In many situations, it is useful to have an alternative way of describing a curve besides having an equation for it in the $$\normalsize{x-y}$$ plane. A parametric form for a line occurs when we consider a particle moving along it in a way that depends on a parameter $$\normalsize{t}$$, which might be thought of as time. Thus both $$\normalsize{x}$$ and $$\normalsize{y}$$ become functions of $$\normalsize{t}$$. The simplest parameterisation are linear ones.

In this step we

• look at parameterisations of the simplest curves: lines

• show how to go from parametric equations to Cartesian equations

• introduce vectors.

## Parameterisations of a line

A simple example of a parameterisation is a linear parameterisation:

$\Large{p(t)=[t+1, 2t-3]}.$

As $$\normalsize{t}$$ varies, the point $$\normalsize{p(t)}$$ moves along a line. When $$\normalsize{t=0}$$, $$\normalsize{p(0)=[1,-3]}$$, when $$\normalsize{t=1}$$, $$\normalsize{p(1)=[2,-1]}$$, and when $$\normalsize{t=2}$$, $$\normalsize{p(2)=[3,1]}$$. Clearly also fractional values of $$\normalsize{t}$$ are allowed. How do we go from a parametric form for a line to one of the more usual Cartesian forms involving $$\normalsize{x}$$ and $$\normalsize{y}$$? We eliminate the parameter $$\normalsize{t}$$. For example for the parametric equation $$\normalsize{p(t)=[t+1, 2t-3]}$$ we have

$\Large{x=t+1}$ $\Large{y=2t-3}$

so that $$\normalsize{y=2(x-1)-3}$$ or $$\normalsize{y=2x-5}$$. Please check that this is the same line – with a different equation. Q1 (E): Find a Cartesian equation for the parametric line $${\normalsize p(s) = [2s+1, 4s-3]}$$.

## How to go from a Cartesian equation to a parametric form?

On the other hand, how can we go from a Cartesian equation of a line, say $$\normalsize{y=3x+2}$$ to a parametric form? It is important to realise that although the Cartesian form is more or less unique, this is not at all the case for a parametric form.

One way is to introduce a parameter in a simple way, say by setting $$\normalsize{x=t}$$. Then the original equation gives $$\normalsize{y=3x+2=3t+2}$$. Putting these together gives the parameterisation $$\normalsize{p(t)=[t,3t+2]}$$.

Q2 (E): Find another parameterisation of $$\normalsize y=3x+2$$ by setting $$\normalsize x=3t$$.

## Using vectors to parameterise lines

The rest of this step is about vectors, for those who are familiar with them.
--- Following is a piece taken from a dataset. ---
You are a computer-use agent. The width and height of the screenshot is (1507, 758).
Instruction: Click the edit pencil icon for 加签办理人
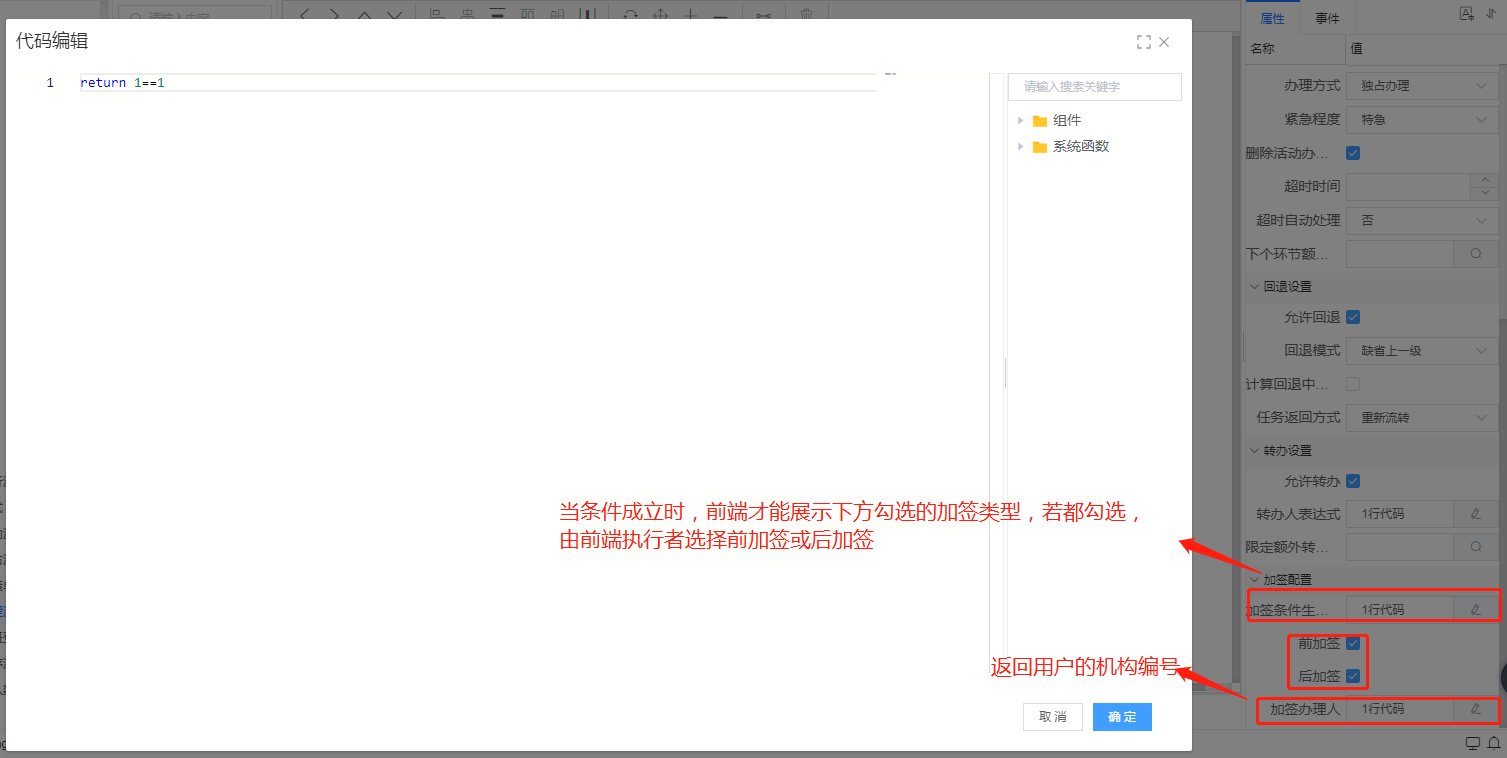pos(1475,709)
A vector is a directed line segment, or geometrically a difference between two points in the plane. We will denote vectors by round brackets, such as $$\normalsize{v=(1,4)}$$. This represents a relative displacement of $$\normalsize{1}$$ to the right in the $$\normalsize x$$-direction and $$\normalsize{4}$$ up in the $$\normalsize y$$-direction. We agree that vectors are not fixed in place, as they are only determined in a relative sense.

Suppose that we consider the line through the point $$\normalsize{[3,2]}$$ which goes in the direction $$\normalsize{v=(1,4)}$$. This line can be expressed as

$\Large{[3,2]+t(1,4)=[3+t,2+4t]}$

which is now in parametric form with parameter $$\normalsize{t}$$.

What is the Cartesian equation of this line? We may eliminate $$\normalsize{t}$$ from the equations $$\normalsize{x=3+t}$$, $$\normalsize{y=2+4t}$$ to get $$\normalsize{y=2+4(x-3)=4x-10}$$ so the equation is $$\normalsize{y=4x-10}$$. A1. This is also $$\normalsize{y=2x-5}$$.
A2. Another parameterisation is $$p(t) = [3t, 9t+2]$$.